TEXT SHOWN:
--
What was I doing at a Praise God concert when I should have been at home waiting for my daughter who was driving 254 miles to be with me on that awful day?
What was I doing keeping my daughter waiting, when this was the last visit she’d ever make; when the following week -- on the same day, and at around the same hour -- a bullet would take her young life.
The nation was suffering, my daughter was suffering, and this group of traveling gospel singers was singing songs of joy and the audience was on its feet singing with them.
The concert was meant to be one of praise, to be worship-filled and trusting, but I found it inappropriate and shallow: the waving arms and swaying bodies a pretense of praise in a time of agony.
I was in anguish to leave that concert. My daughter was coming home and I'd put a prior commitment before her needs. I'd been consumed with worry about her and now that she was coming home, reaching out to me, I wasn't there to greet her. Instead she had to wait hours for my return.
As I sat there, shuddering inwardly throughout the entire event, I wanted to gather the elderly women I'd offered to take to this concert, and flee from that temple back home to my daughter. Instead I waited for it to end, and afterwards agreed to stop for a bite to eat on the way home.
--
INFORMATION SHOWN:
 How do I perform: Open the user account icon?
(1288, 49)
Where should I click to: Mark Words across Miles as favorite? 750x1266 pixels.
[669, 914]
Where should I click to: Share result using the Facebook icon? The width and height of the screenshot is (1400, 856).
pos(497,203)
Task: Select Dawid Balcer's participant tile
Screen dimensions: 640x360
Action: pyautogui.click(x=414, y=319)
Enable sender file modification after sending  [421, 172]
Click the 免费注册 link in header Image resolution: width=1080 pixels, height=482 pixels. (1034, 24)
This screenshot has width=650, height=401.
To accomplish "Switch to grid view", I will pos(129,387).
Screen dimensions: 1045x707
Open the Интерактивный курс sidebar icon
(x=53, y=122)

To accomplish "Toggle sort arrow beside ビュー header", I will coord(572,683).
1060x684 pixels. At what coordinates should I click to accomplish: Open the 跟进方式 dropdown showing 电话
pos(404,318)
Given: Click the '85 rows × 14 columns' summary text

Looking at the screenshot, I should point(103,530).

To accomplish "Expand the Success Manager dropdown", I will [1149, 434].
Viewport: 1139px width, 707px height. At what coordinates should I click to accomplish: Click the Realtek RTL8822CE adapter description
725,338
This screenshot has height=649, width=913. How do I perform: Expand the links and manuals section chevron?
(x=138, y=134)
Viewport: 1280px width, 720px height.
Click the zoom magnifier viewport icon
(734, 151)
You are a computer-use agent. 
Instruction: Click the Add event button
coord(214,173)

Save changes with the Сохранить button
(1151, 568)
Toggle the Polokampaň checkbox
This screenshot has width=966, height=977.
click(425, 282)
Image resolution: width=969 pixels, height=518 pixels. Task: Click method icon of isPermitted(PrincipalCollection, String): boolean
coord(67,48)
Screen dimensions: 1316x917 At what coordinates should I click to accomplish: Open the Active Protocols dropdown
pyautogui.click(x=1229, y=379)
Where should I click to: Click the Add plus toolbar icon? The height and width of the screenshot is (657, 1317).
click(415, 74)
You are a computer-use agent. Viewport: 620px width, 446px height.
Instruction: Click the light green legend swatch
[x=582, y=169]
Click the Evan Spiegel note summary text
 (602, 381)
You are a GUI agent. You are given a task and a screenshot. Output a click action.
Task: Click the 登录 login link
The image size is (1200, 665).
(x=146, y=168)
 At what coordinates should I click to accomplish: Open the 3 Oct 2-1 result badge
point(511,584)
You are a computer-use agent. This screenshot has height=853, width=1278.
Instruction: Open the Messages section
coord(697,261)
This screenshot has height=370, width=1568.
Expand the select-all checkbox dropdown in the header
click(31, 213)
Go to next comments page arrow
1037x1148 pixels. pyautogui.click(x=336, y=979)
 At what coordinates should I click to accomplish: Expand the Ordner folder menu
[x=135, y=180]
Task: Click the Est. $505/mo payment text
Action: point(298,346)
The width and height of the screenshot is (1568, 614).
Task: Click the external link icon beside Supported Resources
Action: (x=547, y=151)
--
PROBLEMS TO WORK ON:
a) Answer the following questions about the concert text:
(i) How many miles was the daughter driving?
(ii) When would a bullet take the daughter's life?
(iii) Whom had the narrator offered to take to the concert?
b) Copy the stretch of the concert text from "The concert was" through "the way home.".

SOLUTION LIST:
a)
(i) 254 miles.
(ii) The following week, on the same day and at around the same hour.
(iii) The elderly women.

b)
The concert was meant to be one of praise, to be worship-filled and trusting, but I found it inappropriate and shallow: the waving arms and swaying bodies a pretense of praise in a time of agony.
I was in anguish to leave that concert. My daughter was coming home and I'd put a prior commitment before her needs. I'd been consumed with worry about her and now that she was coming home, reaching out to me, I wasn't there to greet her. Instead she had to wait hours for my return.
As I sat there, shuddering inwardly throughout the entire event, I wanted to gather the elderly women I'd offered to take to this concert, and flee from that temple back home to my daughter. Instead I waited for it to end, and afterwards agreed to stop for a bite to eat on the way home.